Page MenuHomePhabricator

Create tools for banning/unbanning Elastic nodes
Closed, ResolvedPublic3 Estimated Story Points

Description

While working through T322082 , I had to ban and unban Elastic nodes. There is no tooling for this now, so the process is entirely manual, error-prone, and tedious.
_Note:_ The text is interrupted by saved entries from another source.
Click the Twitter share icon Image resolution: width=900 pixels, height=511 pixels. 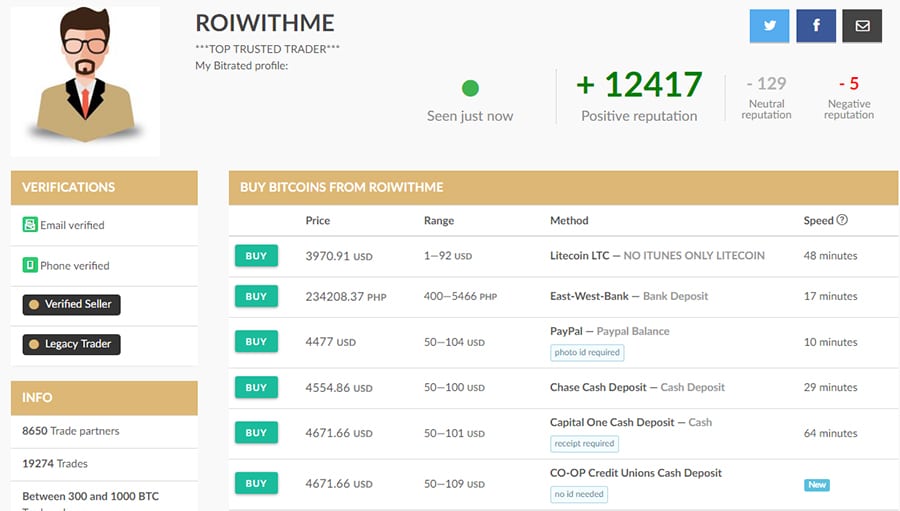tap(769, 26)
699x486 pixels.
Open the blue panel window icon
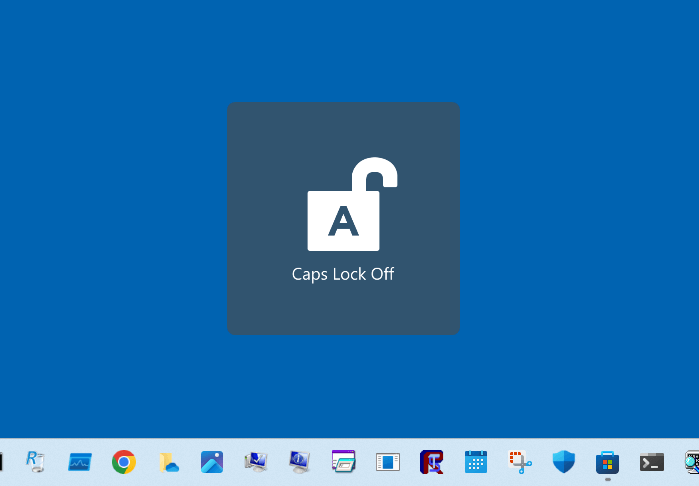pyautogui.click(x=388, y=461)
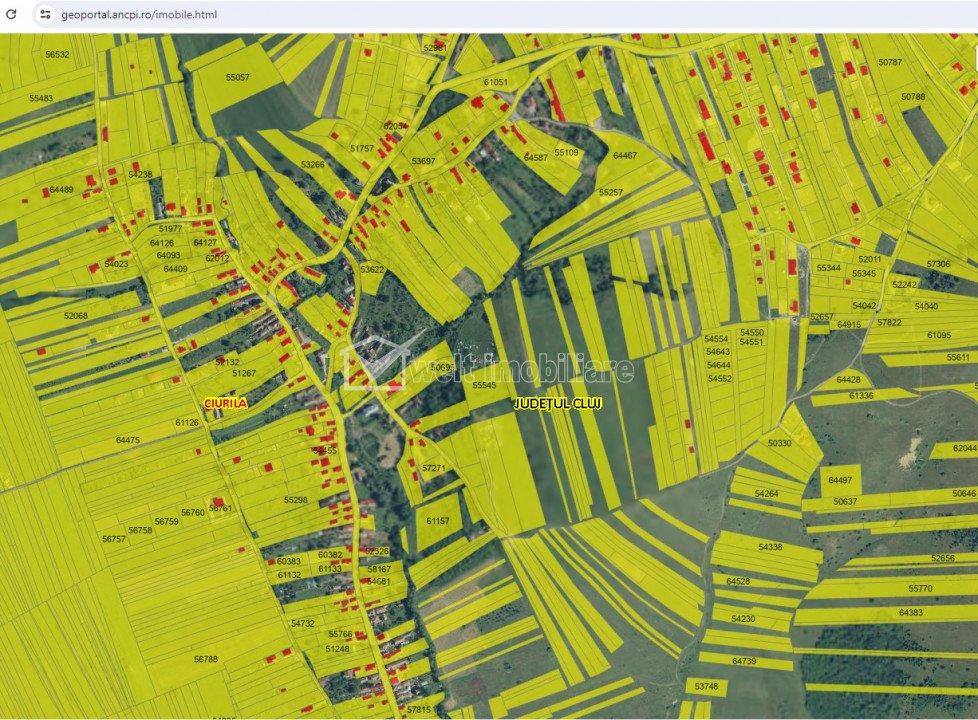978x720 pixels.
Task: Click parcel number 64475
Action: coord(128,440)
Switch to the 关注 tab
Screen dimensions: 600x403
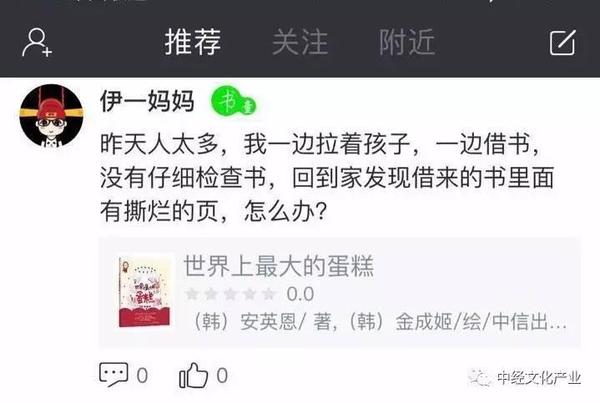(x=300, y=42)
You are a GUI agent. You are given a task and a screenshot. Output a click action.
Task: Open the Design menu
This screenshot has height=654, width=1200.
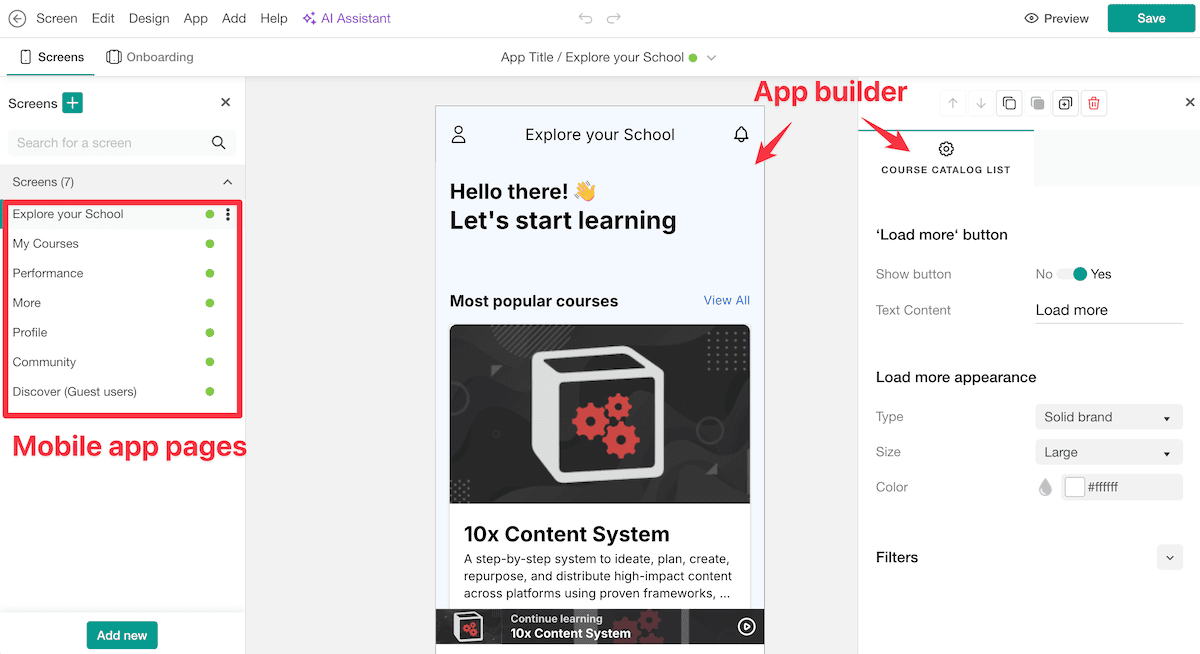coord(148,18)
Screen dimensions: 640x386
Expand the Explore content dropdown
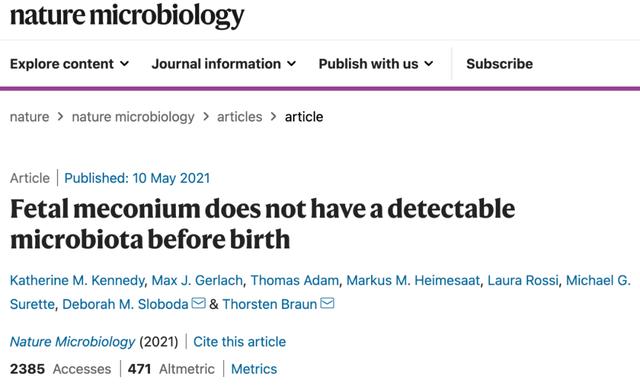click(69, 64)
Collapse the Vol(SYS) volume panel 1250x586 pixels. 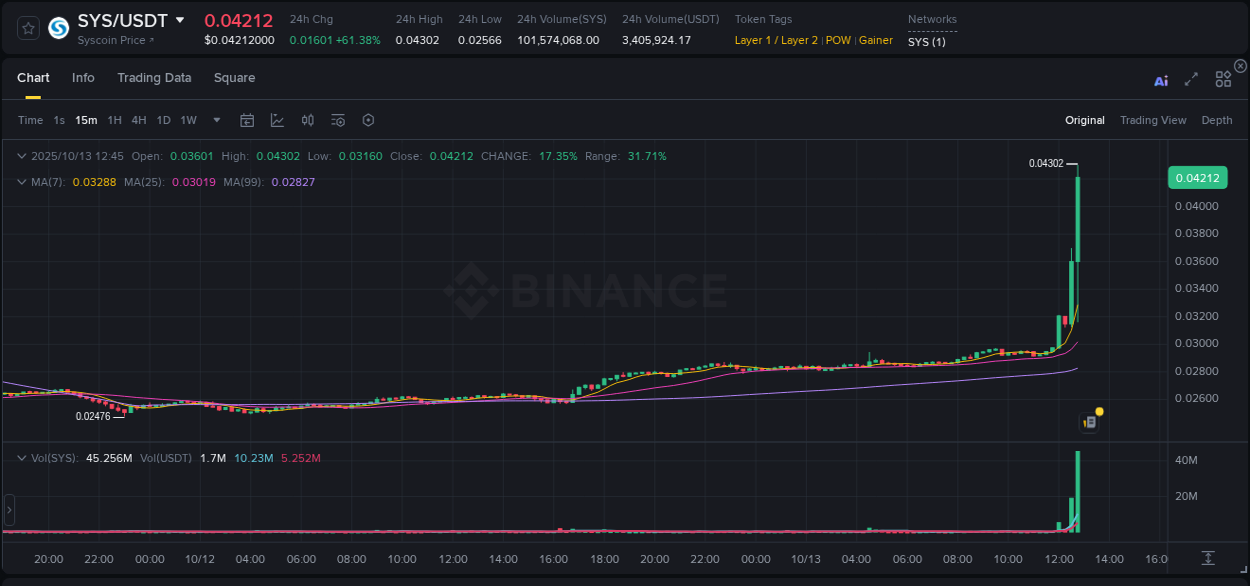point(21,456)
Creating this ticket to:

  • Create a cookbook, script, and/or playbook to quickly and safely ban nodes
  • Create an alert for nodes that remain banned past a certain time threshold

Event Timeline

MPhamWMF moved this task from needs triage to Ops / SRE on the Discovery-Search board.

Change 899789 had a related patch set uploaded (by Ryan Kemper; author: Ryan Kemper):

[operations/cookbooks@master] sre.elasticsearch.rolling-operation: modernize log msgs

https://gerrit.wikimedia.org/r/899789

Change 899789 merged by Ryan Kemper:

[operations/cookbooks@master] sre.elasticsearch.rolling-operation: modernize log msgs

https://gerrit.wikimedia.org/r/899789

API call: curl -s http://localhost:9200/_nodes/stats | jq .nodes[].attributes.row

Change 901298 had a related patch set uploaded (by Bking; author: Bking):

[operations/cookbooks@master] elastic: [WIP] Add node-banning cookbook

https://gerrit.wikimedia.org/r/901298

Will probably use this line as inspiration for expanding given input into discrete hosts.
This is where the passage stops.